Cheios de satisfação arrancamos para a última descida do dia, um set completo entre Candal e Cacilhas. Ora foi então neste set, que Deus todo poderoso resolveu castigar o cabecilhas do grupo de mal feitores que me tinham esvaziado a roda, e coincidência ou não, o Marco furou a meio da descida, tendo sido remetido directamente para Cacilhas pela estrada de alcatrão. Ah pois é.

Terminada a manhã de descidas, era a vez do 5º objectivo, o tão esperado almoço. Lá nos desequipamos na Lousã, onde mais uma vez andavam 7 gajos em cuecas no meio da vila, seguindo rapidamente para o restaurante da Dª Maria para comer travessas e travessas de vitela e lombo de porco. Belo repasto o nosso. Barriga cheia era hora de pagar a conta, o que se revelou algo problemático pois a Dª Maria entrou no meu jogo psicológico e a conta que seria de 8,5€ por pessoa (11 pessoas ao almoço) custou numa primeira situação 112€ acabando por ficar estabelecido o preço nos 90€. Negócio espectacular.

Arrecadou-se a malta nas viaturas e constatamos passado uns km que eu não sou o único gajo a perder-me (sim perdi-me outra vez no Domingo mas foi só por 2 minutos) o Mangas decidiu que bom, bom era irmos virar a Coimbra. Restabelecida a rota chegamos a casa, atingindo o 6º objectivo em segurança e na memória (pelo menos na minha) ficou um dos melhores dias de sempre em cima de uma bicicleta. Logicamente que nada disto teria sido possível sem a companhia do Marco, Miguel, Rodney, Palito, Puto, Rui, Faísca e mulher. A todos agradeço o facto de estar hoje sentado no sofá que nem um velho de oitenta anos que não se consegue mexer mas que está feliz e contente.

Aguardo ansiosamente pela próxima.

Custos da Road Trip por pessoa: ´
Gasóleo: 7€
Vai Vem Serrano: 8€
Almoço: 10€ (pagamos orgulhosamente o almoço ao staff do Montanha Clube)

Por 25€ não sei como hei-de passar um dia melhor que este.

(Este artigo não foi nem nunca há-de ser escrito ao abrigo do novo acordo ortográfico)

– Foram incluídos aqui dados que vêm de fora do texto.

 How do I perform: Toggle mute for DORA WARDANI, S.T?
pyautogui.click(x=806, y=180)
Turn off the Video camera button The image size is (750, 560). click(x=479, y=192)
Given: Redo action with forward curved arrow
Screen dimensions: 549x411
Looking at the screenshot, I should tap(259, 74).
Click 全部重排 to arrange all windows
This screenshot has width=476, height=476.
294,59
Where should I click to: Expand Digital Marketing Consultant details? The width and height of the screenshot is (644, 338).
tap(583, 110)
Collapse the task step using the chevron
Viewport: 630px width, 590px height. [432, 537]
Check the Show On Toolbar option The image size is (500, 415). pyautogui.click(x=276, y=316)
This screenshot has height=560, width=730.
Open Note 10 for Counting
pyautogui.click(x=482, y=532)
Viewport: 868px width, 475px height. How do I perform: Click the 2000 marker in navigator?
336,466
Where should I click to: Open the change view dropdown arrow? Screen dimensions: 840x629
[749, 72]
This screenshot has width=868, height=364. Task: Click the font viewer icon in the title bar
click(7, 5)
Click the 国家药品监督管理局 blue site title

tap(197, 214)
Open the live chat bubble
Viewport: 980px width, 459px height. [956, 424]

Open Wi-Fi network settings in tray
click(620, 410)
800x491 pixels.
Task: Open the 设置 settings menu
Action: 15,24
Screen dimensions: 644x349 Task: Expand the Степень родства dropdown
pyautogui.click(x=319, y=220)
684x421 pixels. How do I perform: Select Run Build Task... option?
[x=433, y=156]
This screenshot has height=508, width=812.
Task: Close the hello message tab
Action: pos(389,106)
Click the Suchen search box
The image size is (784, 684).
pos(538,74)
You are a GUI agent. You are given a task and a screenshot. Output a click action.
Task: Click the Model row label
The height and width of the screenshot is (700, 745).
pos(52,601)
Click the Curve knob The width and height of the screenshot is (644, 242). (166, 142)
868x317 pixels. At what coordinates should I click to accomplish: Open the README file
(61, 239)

quarta-feira, março 16, 2011

Gouveia Here e go Parte 2 - Em busca do assador

Boas Pessoal,

Não é que vocês mereçam que eu venha cá escrever, mas ainda assim decidi vir. Até porque não quero que os gajos da google me fechem o blog pela manifesta falta de salubridade aqui presente. Isto já só tem ratos e teias de aranha. Mas, se puxarem com jeitinho a página mais pra baixo, também encontram gajas boas. Portanto nem tudo é mau.

E o que é que me trás de novo ao blog, ãh? Pois claro, a excursão à Maxxis Cup Internacional em Gouveia.

Excursão essa que precisa de ver os seus contornos bem definidos. Isto não é chegar lá e pronto. Há toda uma logística a preparar para que nada nos falte e para que os motivos para sorrirmos sejam mais que muitos (Não Rui. Os outros motivos, só nós dois é que sabemos).
Portanto, gostaria que a turma do aperta-o-papo desse uso ao blog para centrarmos o debate acerca dos ingredientes necessários à confecção da festa.

Na minha humilde, mas sábia opinião, precisamos do seguinte:

Para o acompanhamento:
1 carrinha a funcionar q.b.
4 bicicletas bem lavadas
Equipamentos e roupas a gosto

Para o Prato Principal
1 assador de carne à antiga portuguesa
1 geleira capaz de albergar grades de minis
1 mesa de plástico porque dá jeito (ou não)
1 garrafão Tinto
1 perna de presunto (opcional)
Febras, chouriças entremeadas e etc.

Portanto a ideia, aliás a minha ideia que não tem de ser subscrita por todos, é a de, aproveitando o sol previsto para o fim de semana, ao invés do ano passado, assarmos umas febras para os almoços que se realizarão no paddock. Desde já me responsabilizo por tal tarefa.

Acho que se torna muito mais gratificante chegar de uma descida e comer uma bifana quente a sair; do que uma sandes de muslitos do mar dura como cornos.
Assim, fica aberta a votação para a logística desta prova. Almoçamos um grande churrasco, mesmo à homens, ou comemos umas merdas de plástico tipo os meninos?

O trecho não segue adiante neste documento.